The motion also detailed that a prison sentence for Mr. Caruso could have serious, if not fatal, consequences. The motion asked the sentencing judge to consider that, as established by his medical records submitted under seal, Mr. Caruso suffered from several serious medical conditions, included:
(1) significantly blocked cardiovascular arteries.
(2) a significantly weak and enlarged heart that poses an imminent risk of sudden death.
(3) a significant lipid disorder; and
(4) prostate cancer.
Also, he was scheduled to undergo heart bypass surgery which will involve bypassing five or six arteries and replacement of a heart valve.
Mr. Caruso’s board-certified cardiologist opined in a letter to the judge that the stress Mr. Caruso would experience from incarceration could prove to be fatal.
The judge allows Mr. Caruso’s motion for departure from sentencing guidelines
On June 10, 2021, Mr. Caruso had his sentencing hearing before Senior Justice George A. O’Toole.

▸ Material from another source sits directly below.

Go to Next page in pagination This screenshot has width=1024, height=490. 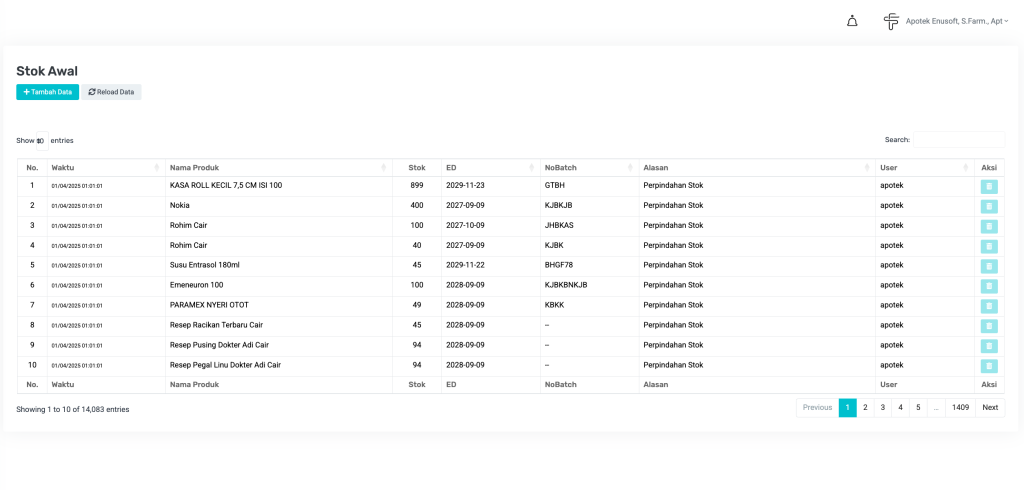(x=990, y=408)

The United States Attorney, while acknowledging the circumstances concerning Mr. Caruso’s health issues, viewed his crimes differently based upon the way Mr. Caruso had paid employees under the table with cash or checks that did not go through the Caruso companies’ books. The United States recommended to the judge a lesser sentence than the guidelines provided for a sixteen-offense level. However, the sentence the government recommended was for Mr. Caruso to serve a year and a day in federal prison.

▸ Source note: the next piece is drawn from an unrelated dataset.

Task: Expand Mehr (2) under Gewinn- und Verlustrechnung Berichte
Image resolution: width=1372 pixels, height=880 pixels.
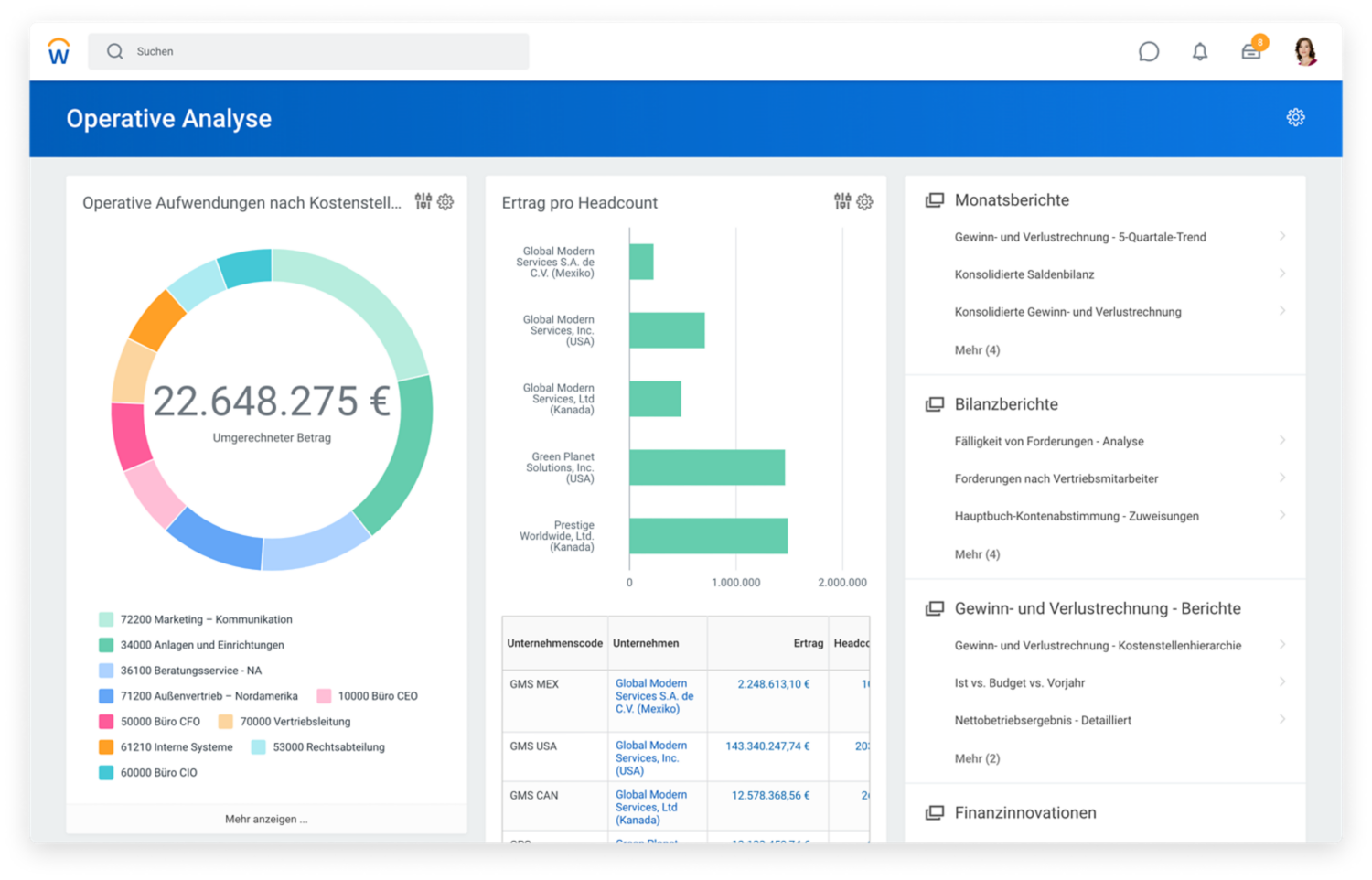Action: [x=978, y=757]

The judge sentencing Mr. Caruso did not accept the United States Attorney’s recommendation but instead allowed Mr. Caruso’s motion to reduce the level of Mr. Caruso’s offense level to ten. Thus reduced, the judge could impose a sentence of probation and home confinement.
The federal team that prosecuted Mr. Caruso’s fraud
Acting United States Attorney Nathaniel R. Mendell and Ramsey E. Covington, Acting Special Agent in Charge of the Internal Revenue Service’s Criminal Investigation in Boston, made the announcement concerning the sentencing of Mr. Caruso while Assistant U.S. Attorney Victor A. Wild of Mendell’s Securities, Financial & Cyber Fraud Unit prosecuted the case.